# EXERCISE BRIEF:
Please copy the items below word for word, starting at the line that contains "Click the Rocky Linux logo icon" and ending at the line that contains "(x=1416, y=761)", with both of those lines included.

# ENTRIES:
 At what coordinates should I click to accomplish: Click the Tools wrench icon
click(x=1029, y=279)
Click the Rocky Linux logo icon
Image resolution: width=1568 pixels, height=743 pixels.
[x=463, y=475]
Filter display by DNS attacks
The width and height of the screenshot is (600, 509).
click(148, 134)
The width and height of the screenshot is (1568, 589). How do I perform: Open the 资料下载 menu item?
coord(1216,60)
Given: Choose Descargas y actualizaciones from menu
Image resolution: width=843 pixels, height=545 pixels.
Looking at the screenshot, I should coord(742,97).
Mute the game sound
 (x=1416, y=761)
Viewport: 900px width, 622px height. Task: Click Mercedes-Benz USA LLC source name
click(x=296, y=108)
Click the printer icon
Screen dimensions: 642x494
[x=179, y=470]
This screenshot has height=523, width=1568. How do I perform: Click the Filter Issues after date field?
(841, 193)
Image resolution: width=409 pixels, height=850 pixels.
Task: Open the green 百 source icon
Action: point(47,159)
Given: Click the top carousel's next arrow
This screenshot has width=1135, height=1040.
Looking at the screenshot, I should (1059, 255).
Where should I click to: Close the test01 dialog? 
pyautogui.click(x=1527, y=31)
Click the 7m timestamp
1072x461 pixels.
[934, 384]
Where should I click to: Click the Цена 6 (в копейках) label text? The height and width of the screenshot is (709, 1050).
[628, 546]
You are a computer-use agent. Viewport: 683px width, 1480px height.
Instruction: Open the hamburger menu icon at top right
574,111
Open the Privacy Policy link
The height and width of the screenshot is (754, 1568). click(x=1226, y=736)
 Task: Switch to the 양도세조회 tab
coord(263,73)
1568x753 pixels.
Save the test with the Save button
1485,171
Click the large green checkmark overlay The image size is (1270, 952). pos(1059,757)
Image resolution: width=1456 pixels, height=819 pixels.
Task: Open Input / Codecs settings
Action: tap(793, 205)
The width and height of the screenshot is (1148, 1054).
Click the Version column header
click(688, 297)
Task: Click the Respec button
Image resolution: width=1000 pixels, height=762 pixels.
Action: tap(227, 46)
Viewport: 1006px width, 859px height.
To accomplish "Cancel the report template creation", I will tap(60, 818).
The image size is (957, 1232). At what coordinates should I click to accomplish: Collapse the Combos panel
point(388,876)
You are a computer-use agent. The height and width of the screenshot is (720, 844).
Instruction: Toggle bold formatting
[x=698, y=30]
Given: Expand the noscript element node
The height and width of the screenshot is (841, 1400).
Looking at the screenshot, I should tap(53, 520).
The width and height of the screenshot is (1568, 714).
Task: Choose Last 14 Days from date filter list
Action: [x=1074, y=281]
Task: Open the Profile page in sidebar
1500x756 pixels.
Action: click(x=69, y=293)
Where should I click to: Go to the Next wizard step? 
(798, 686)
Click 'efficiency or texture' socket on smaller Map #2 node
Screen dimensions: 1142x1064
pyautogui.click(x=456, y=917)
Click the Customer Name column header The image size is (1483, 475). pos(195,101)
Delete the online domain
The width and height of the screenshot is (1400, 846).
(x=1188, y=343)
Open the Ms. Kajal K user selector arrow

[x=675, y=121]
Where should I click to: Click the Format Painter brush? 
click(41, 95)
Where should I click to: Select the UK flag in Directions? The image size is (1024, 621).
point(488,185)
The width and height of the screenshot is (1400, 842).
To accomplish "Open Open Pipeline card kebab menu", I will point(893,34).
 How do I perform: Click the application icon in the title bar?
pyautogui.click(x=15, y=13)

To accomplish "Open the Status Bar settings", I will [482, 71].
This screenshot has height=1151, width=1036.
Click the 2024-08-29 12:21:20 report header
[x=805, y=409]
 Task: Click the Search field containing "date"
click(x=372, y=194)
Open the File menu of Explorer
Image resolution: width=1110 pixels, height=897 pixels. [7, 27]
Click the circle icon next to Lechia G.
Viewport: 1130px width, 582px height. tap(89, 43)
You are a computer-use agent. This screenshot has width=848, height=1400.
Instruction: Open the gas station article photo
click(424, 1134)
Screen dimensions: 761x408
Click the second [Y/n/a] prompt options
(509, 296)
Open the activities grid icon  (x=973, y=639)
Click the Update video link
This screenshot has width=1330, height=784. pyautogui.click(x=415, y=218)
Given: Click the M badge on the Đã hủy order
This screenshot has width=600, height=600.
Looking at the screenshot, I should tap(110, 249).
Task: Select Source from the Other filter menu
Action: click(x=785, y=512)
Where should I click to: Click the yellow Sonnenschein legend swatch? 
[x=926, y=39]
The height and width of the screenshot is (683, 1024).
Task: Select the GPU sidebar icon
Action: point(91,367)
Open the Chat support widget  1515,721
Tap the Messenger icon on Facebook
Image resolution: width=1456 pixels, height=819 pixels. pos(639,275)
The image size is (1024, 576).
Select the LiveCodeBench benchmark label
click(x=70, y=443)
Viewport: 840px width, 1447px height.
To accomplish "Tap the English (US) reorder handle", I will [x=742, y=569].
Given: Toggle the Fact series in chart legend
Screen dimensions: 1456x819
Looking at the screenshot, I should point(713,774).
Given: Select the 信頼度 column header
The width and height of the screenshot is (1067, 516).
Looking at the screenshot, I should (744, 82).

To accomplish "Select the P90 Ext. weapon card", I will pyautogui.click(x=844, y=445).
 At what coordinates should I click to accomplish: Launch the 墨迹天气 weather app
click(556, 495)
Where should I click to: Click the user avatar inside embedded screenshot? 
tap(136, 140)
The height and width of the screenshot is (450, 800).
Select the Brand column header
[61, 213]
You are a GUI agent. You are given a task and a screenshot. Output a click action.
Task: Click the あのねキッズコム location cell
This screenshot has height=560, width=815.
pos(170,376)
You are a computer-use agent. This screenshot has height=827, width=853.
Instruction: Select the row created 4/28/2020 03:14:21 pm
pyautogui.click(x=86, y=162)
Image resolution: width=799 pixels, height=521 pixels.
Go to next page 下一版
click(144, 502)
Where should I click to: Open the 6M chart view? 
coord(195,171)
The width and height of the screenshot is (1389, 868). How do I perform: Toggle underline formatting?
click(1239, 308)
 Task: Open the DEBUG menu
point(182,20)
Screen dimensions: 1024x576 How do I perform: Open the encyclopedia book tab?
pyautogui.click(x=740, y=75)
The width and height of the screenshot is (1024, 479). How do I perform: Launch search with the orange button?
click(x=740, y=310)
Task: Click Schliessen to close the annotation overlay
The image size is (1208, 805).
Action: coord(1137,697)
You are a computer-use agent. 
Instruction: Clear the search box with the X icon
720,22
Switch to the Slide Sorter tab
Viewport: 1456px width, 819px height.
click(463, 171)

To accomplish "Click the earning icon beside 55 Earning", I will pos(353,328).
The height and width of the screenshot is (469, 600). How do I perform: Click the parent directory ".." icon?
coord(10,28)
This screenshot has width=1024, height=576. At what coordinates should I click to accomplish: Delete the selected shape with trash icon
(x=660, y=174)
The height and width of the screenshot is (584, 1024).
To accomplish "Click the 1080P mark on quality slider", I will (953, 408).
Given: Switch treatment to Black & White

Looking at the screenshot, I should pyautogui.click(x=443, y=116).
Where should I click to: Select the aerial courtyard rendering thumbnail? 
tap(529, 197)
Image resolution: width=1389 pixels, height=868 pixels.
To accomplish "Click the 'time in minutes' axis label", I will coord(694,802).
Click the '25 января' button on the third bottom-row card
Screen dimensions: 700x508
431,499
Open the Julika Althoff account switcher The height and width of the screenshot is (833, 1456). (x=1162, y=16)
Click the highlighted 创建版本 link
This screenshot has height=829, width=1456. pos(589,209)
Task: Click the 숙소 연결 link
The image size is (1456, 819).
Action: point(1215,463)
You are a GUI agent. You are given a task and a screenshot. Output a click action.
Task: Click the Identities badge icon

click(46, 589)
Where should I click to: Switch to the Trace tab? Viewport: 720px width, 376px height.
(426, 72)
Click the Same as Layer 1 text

# ANSWER:
Click the Rocky Linux logo icon
Image resolution: width=1568 pixels, height=743 pixels.
[x=463, y=475]
Filter display by DNS attacks
The width and height of the screenshot is (600, 509).
click(148, 134)
The width and height of the screenshot is (1568, 589). How do I perform: Open the 资料下载 menu item?
coord(1216,60)
Given: Choose Descargas y actualizaciones from menu
Image resolution: width=843 pixels, height=545 pixels.
Looking at the screenshot, I should coord(742,97).
Mute the game sound
 (x=1416, y=761)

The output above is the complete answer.